- **Dataset entries**
________
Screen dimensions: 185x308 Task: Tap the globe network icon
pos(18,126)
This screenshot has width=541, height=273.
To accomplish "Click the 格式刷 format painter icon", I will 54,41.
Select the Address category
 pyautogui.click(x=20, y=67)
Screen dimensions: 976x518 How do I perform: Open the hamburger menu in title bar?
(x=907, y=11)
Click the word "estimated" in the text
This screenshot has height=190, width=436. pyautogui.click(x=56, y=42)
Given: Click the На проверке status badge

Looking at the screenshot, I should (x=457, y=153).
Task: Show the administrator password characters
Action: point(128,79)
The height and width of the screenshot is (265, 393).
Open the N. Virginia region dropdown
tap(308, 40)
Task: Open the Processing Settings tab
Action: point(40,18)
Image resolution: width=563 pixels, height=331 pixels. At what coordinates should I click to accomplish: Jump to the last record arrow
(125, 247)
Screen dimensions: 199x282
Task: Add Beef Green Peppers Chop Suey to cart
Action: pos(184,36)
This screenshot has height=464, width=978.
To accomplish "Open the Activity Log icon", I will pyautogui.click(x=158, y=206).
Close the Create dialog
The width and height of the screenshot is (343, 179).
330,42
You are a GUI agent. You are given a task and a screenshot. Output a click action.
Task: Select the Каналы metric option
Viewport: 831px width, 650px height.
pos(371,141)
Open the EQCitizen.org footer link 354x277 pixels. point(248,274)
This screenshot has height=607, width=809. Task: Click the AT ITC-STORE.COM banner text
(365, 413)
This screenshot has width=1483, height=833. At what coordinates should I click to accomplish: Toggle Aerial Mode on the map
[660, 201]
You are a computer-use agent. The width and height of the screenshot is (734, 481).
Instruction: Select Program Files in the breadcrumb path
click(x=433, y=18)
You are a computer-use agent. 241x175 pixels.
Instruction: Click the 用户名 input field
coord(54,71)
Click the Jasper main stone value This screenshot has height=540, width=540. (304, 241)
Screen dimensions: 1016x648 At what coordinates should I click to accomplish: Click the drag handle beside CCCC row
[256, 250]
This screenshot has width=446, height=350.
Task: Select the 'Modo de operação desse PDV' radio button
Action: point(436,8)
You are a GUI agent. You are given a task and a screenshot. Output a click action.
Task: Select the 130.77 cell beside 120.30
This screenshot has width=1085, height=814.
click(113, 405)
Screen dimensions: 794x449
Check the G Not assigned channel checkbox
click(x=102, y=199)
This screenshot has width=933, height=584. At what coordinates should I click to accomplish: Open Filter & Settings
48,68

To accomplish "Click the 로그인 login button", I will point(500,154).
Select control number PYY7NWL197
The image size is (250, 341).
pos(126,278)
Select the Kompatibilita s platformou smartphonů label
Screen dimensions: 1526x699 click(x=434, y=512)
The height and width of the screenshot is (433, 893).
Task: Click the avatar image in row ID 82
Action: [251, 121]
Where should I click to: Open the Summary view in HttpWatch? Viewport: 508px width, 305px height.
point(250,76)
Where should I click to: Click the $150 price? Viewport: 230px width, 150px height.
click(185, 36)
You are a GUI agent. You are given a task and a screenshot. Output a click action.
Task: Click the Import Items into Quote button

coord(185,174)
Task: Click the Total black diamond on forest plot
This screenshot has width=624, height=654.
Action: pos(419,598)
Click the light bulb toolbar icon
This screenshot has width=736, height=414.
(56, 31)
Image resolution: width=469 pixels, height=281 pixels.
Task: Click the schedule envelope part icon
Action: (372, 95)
________
- **What you should do**
All the entries above should come back exactly as they are written.

- **Output for this task**
Screen dimensions: 185x308 Task: Tap the globe network icon
pos(18,126)
This screenshot has width=541, height=273.
To accomplish "Click the 格式刷 format painter icon", I will 54,41.
Select the Address category
 pyautogui.click(x=20, y=67)
Screen dimensions: 976x518 How do I perform: Open the hamburger menu in title bar?
(x=907, y=11)
Click the word "estimated" in the text
This screenshot has height=190, width=436. pyautogui.click(x=56, y=42)
Given: Click the На проверке status badge

Looking at the screenshot, I should (x=457, y=153).
Task: Show the administrator password characters
Action: point(128,79)
The height and width of the screenshot is (265, 393).
Open the N. Virginia region dropdown
tap(308, 40)
Task: Open the Processing Settings tab
Action: point(40,18)
Image resolution: width=563 pixels, height=331 pixels. At what coordinates should I click to accomplish: Jump to the last record arrow
(125, 247)
Screen dimensions: 199x282
Task: Add Beef Green Peppers Chop Suey to cart
Action: pos(184,36)
This screenshot has height=464, width=978.
To accomplish "Open the Activity Log icon", I will pyautogui.click(x=158, y=206).
Close the Create dialog
The width and height of the screenshot is (343, 179).
330,42
You are a GUI agent. You are given a task and a screenshot. Output a click action.
Task: Select the Каналы metric option
Viewport: 831px width, 650px height.
pos(371,141)
Open the EQCitizen.org footer link 354x277 pixels. point(248,274)
This screenshot has height=607, width=809. Task: Click the AT ITC-STORE.COM banner text
(365, 413)
This screenshot has width=1483, height=833. At what coordinates should I click to accomplish: Toggle Aerial Mode on the map
[660, 201]
You are a computer-use agent. The width and height of the screenshot is (734, 481).
Instruction: Select Program Files in the breadcrumb path
click(x=433, y=18)
You are a computer-use agent. 241x175 pixels.
Instruction: Click the 用户名 input field
coord(54,71)
Click the Jasper main stone value This screenshot has height=540, width=540. (304, 241)
Screen dimensions: 1016x648 At what coordinates should I click to accomplish: Click the drag handle beside CCCC row
[256, 250]
This screenshot has width=446, height=350.
Task: Select the 'Modo de operação desse PDV' radio button
Action: point(436,8)
You are a GUI agent. You are given a task and a screenshot. Output a click action.
Task: Select the 130.77 cell beside 120.30
This screenshot has width=1085, height=814.
click(113, 405)
Screen dimensions: 794x449
Check the G Not assigned channel checkbox
click(x=102, y=199)
This screenshot has width=933, height=584. At what coordinates should I click to accomplish: Open Filter & Settings
48,68

To accomplish "Click the 로그인 login button", I will point(500,154).
Select control number PYY7NWL197
The image size is (250, 341).
pos(126,278)
Select the Kompatibilita s platformou smartphonů label
Screen dimensions: 1526x699 click(x=434, y=512)
The height and width of the screenshot is (433, 893).
Task: Click the avatar image in row ID 82
Action: [251, 121]
Where should I click to: Open the Summary view in HttpWatch? Viewport: 508px width, 305px height.
point(250,76)
Where should I click to: Click the $150 price? Viewport: 230px width, 150px height.
click(185, 36)
You are a GUI agent. You are given a task and a screenshot. Output a click action.
Task: Click the Import Items into Quote button

coord(185,174)
Task: Click the Total black diamond on forest plot
This screenshot has width=624, height=654.
Action: pos(419,598)
Click the light bulb toolbar icon
This screenshot has width=736, height=414.
(56, 31)
Image resolution: width=469 pixels, height=281 pixels.
Task: Click the schedule envelope part icon
Action: (372, 95)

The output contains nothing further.